This year’s State Summer Games are going to be pretty epic. There will be 1,377 athletes, over 1,000 coaches and volunteers, and countless families and supporters descending on the UW-Stevens Point campus for SOWI’s largest annual sports event from June 8-10.
Some attendees will be seasoned vets for whom this has become an annual summer tradition. For others, this is all brand new and very exciting. Joey Leopold and his family fall in the latter camp.
After beginning his involvement with SOWI just last summer with bocce, 18-year-old Joey quickly made the jump to athletics. Now, less than a year after joining Agency 6-04 in Baraboo, he is already participating in his first State tournament. He’ll be competing in the 400-meter dash, mini javelin and shot put events.
This is made all the more remarkable considering his history. Joey has agenesis of the corpus callosum, which causes cognitive delay. After severe medical complications as a toddler, doctors told his parents that he would likely never walk again.
Yet, here he was a few weeks ago, placing first in the 400-meter dash at the Hometown Games in Oregon, surprising the doctors – and his parents – with every stride.
“Every milestone is a victory and celebration. Joey gives his all in everything he sets out to do and continues to astound and amaze us all,” Joey’s mother Kathy said.
For a young man who wasn’t supposed to have any mobility, Joey really loves to run. Shocked by his showing at the Oregon Hometown Games, Joey’s parents can’t wait to see what happens in Stevens Point.
“He had a fantastic time (at the Hometown Games) and really showed us a different side of him. Of course that side made me shed many, many tears – and I suspect that will happen once again at the State Games,” Kathy said.
Another person you might bump into at the Summer Games this year who falls into the former camp of now being a seasoned vet at the Games is Chad Oeftger, Agency Manager for Neenah High School and coach to three Unified relay teams participating in the State Summer Games this year.
Chad has been attending the Summer Games for five years now as Neenah’s Agency Manager and coach. This will be the second year with teams in the Unified competition. Unified competition is very near and dear to Chad. He has been participating himself in Unified action since the mid-90’s when he started playing on a Unified basketball team in Madison. When he was hired as a special education teacher at Neenah High in 2006, it made sense that he would move Neenah in the direction of Unified Champion Schools, which he helped Neenah become in 2014.
“We have an after-school program called the ‘Shining Stars’ that meets two times a month where students with and without disabilities get together and play games, do crafts and talk about how to make Neenah High School a more inclusive place,” Chad said.
One of the many wonderful things to come out of Shining Stars is Neenah’s robust Unified Sports program. This year, six athletes and six partners will represent Neenah in Unified 4 x 100 relay, matching the number of teams and participants from last year, which was a truly memorable year for Chad.

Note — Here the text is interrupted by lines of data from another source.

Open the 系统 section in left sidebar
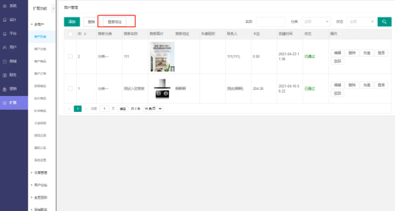The height and width of the screenshot is (211, 395). coord(10,6)
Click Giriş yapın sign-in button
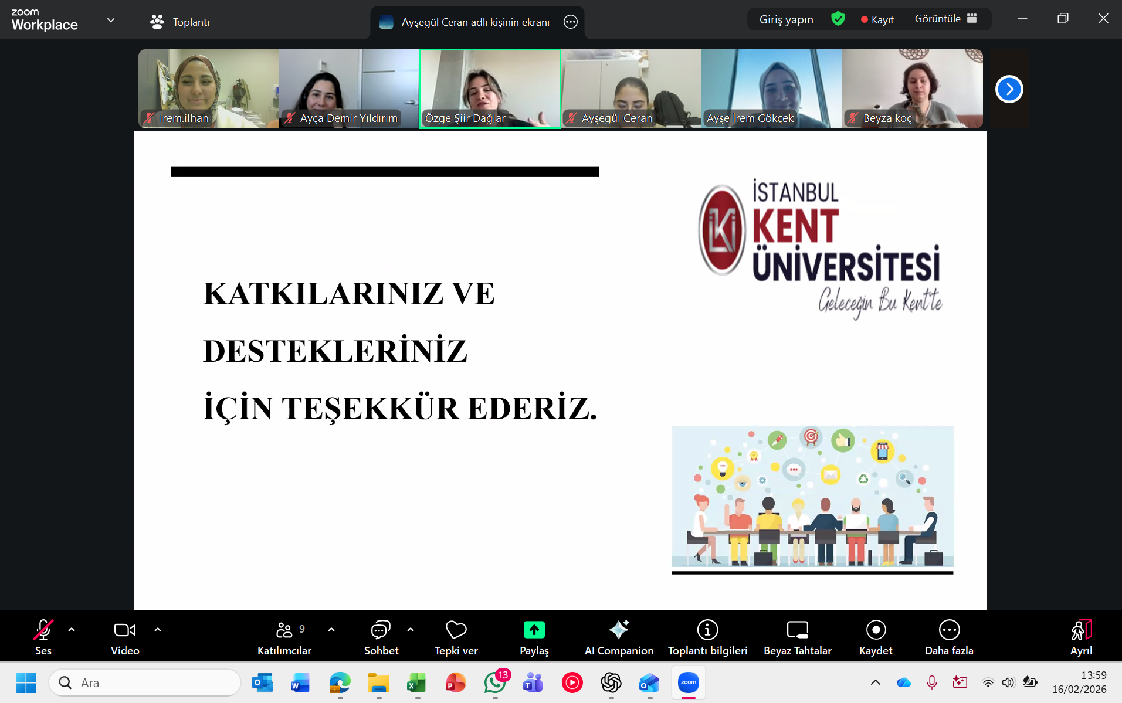The image size is (1122, 703). 786,19
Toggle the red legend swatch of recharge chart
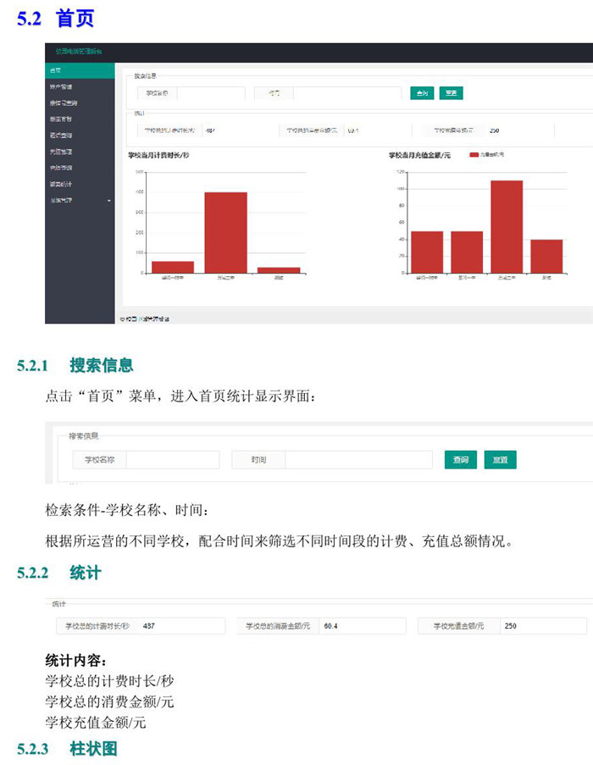 pyautogui.click(x=474, y=155)
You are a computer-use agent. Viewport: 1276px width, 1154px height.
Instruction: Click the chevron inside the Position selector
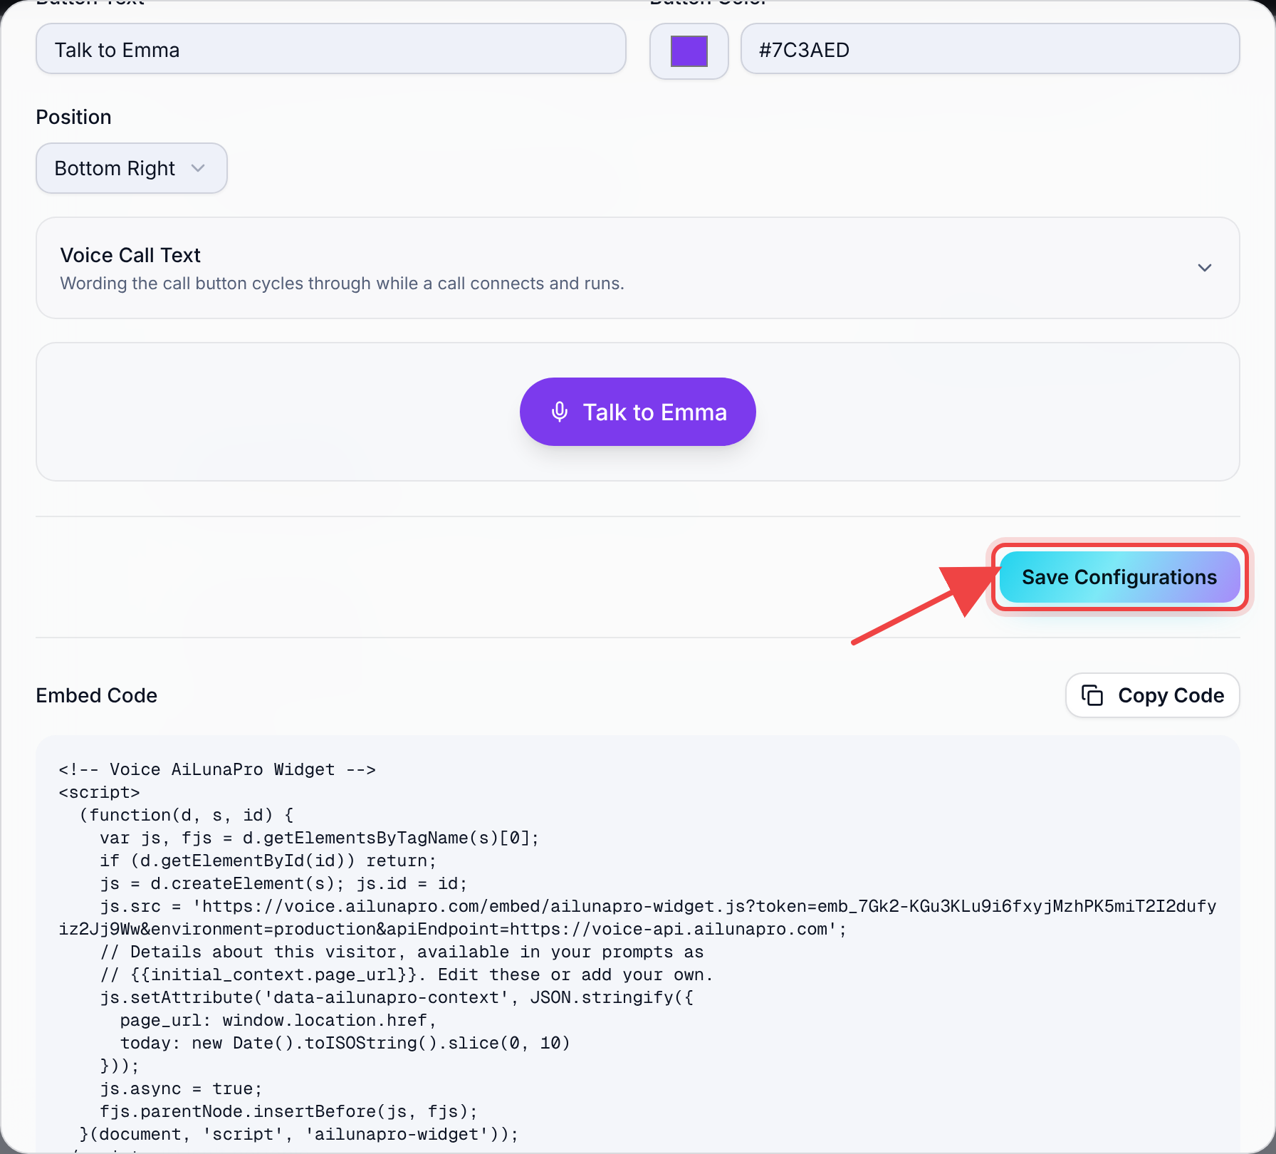pos(198,168)
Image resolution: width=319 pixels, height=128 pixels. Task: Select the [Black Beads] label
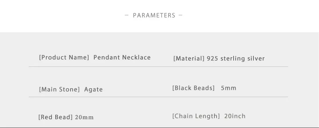point(194,88)
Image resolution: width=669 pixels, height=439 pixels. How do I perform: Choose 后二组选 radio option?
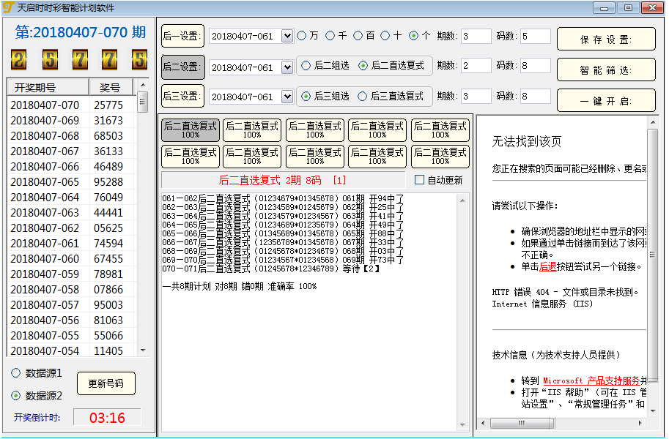click(x=307, y=66)
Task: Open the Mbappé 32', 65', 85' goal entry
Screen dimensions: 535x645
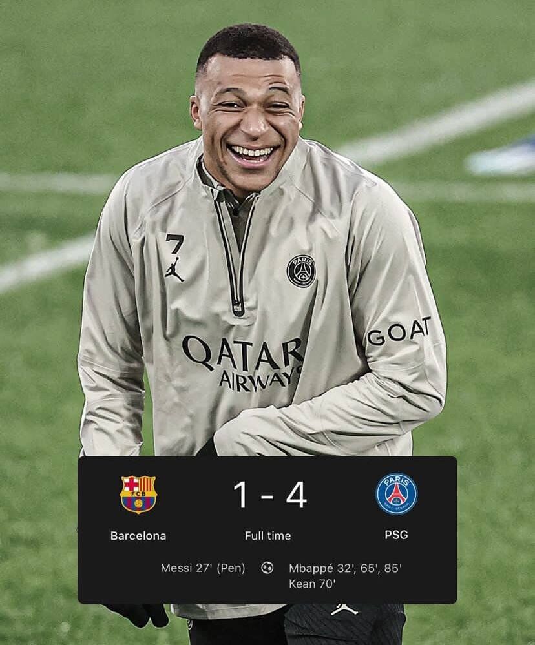Action: pyautogui.click(x=345, y=568)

“I was so impressed by the partners’ commitment to travel to Stevens Point (last year) for just a 15 – 20 second run with our athletes. I knew then that run was not as important as making lifelong friends between the athletes and partners and being part of a team,” Chad said.
It’s certainly more than just the run that is getting the Neenah partners excited for the Summer Games.

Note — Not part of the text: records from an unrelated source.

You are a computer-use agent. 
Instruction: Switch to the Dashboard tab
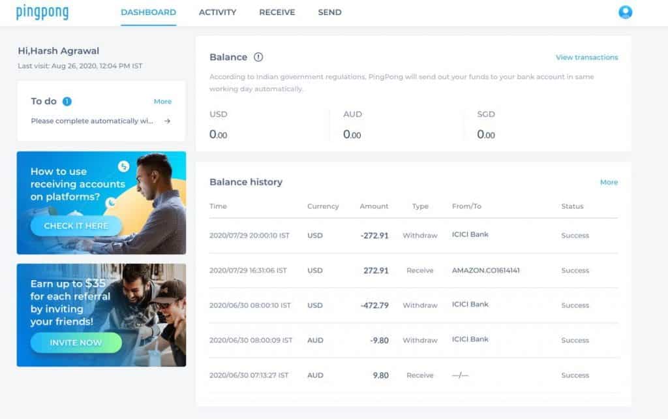[x=148, y=12]
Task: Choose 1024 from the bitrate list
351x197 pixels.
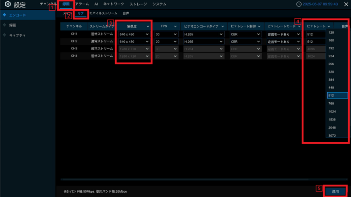Action: [x=331, y=111]
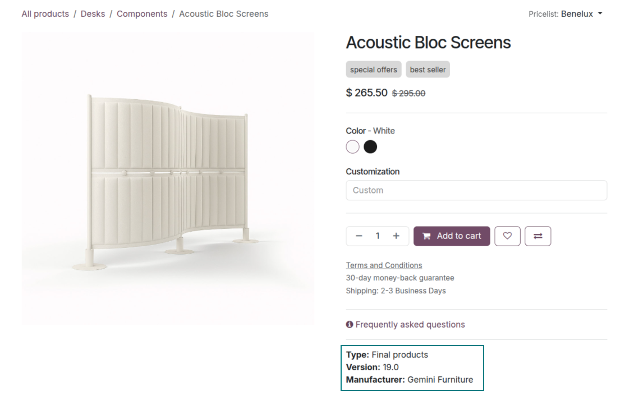The image size is (634, 405).
Task: Select the White color option
Action: (352, 147)
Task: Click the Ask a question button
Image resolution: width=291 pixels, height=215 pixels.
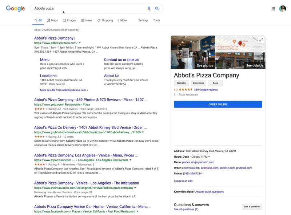Action: tap(252, 207)
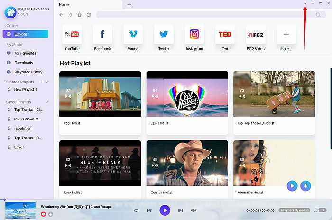Viewport: 332px width, 220px height.
Task: Toggle repeat mode in player bar
Action: (136, 210)
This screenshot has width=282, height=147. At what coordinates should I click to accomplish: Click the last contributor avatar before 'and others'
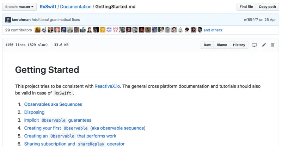[x=200, y=30]
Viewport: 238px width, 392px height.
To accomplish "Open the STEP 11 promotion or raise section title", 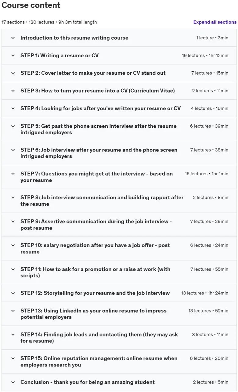I will coord(96,273).
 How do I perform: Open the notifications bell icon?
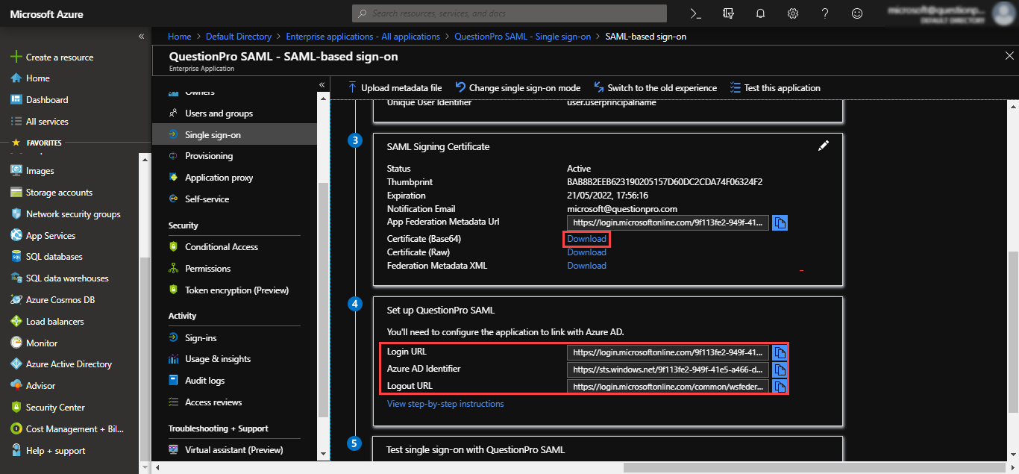760,13
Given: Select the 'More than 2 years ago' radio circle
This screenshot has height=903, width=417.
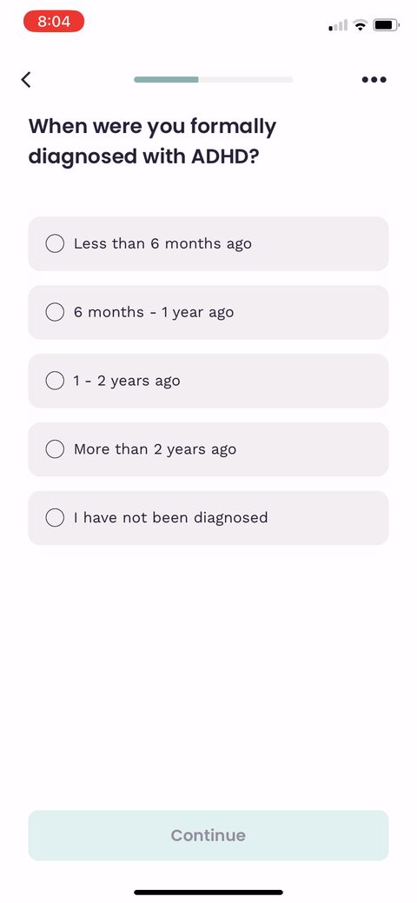Looking at the screenshot, I should pos(55,449).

“The thing that I’m most looking forward to is seeing Chris’s beaming face, and seeing how proud he will be no matter how he will perform,” partner Jaden Mikoulinskii said of her relay teammate, athlete Chris Jones.
Over the course of the two days of competition, there will be no shortage of pride throughout the UW-Stevens Point campus. The pride may come from coaches like Chad, who get to witness their teams and athletes compete at the highest level in the state in sports they love. Or it could come from Unified partners like Jaden, who get to smile along with their friends and teammates like Chris as they take in this joyful and unforgettable experience.
Or the pride could come from athletes like Joey Leopold, who get to see the culmination of their hard work as they compete with the best Special Olympics athletes from across Wisconsin, often defying expectations at every step along the way.
On that, Joey has some succinct words of advice: “Never give up trying.”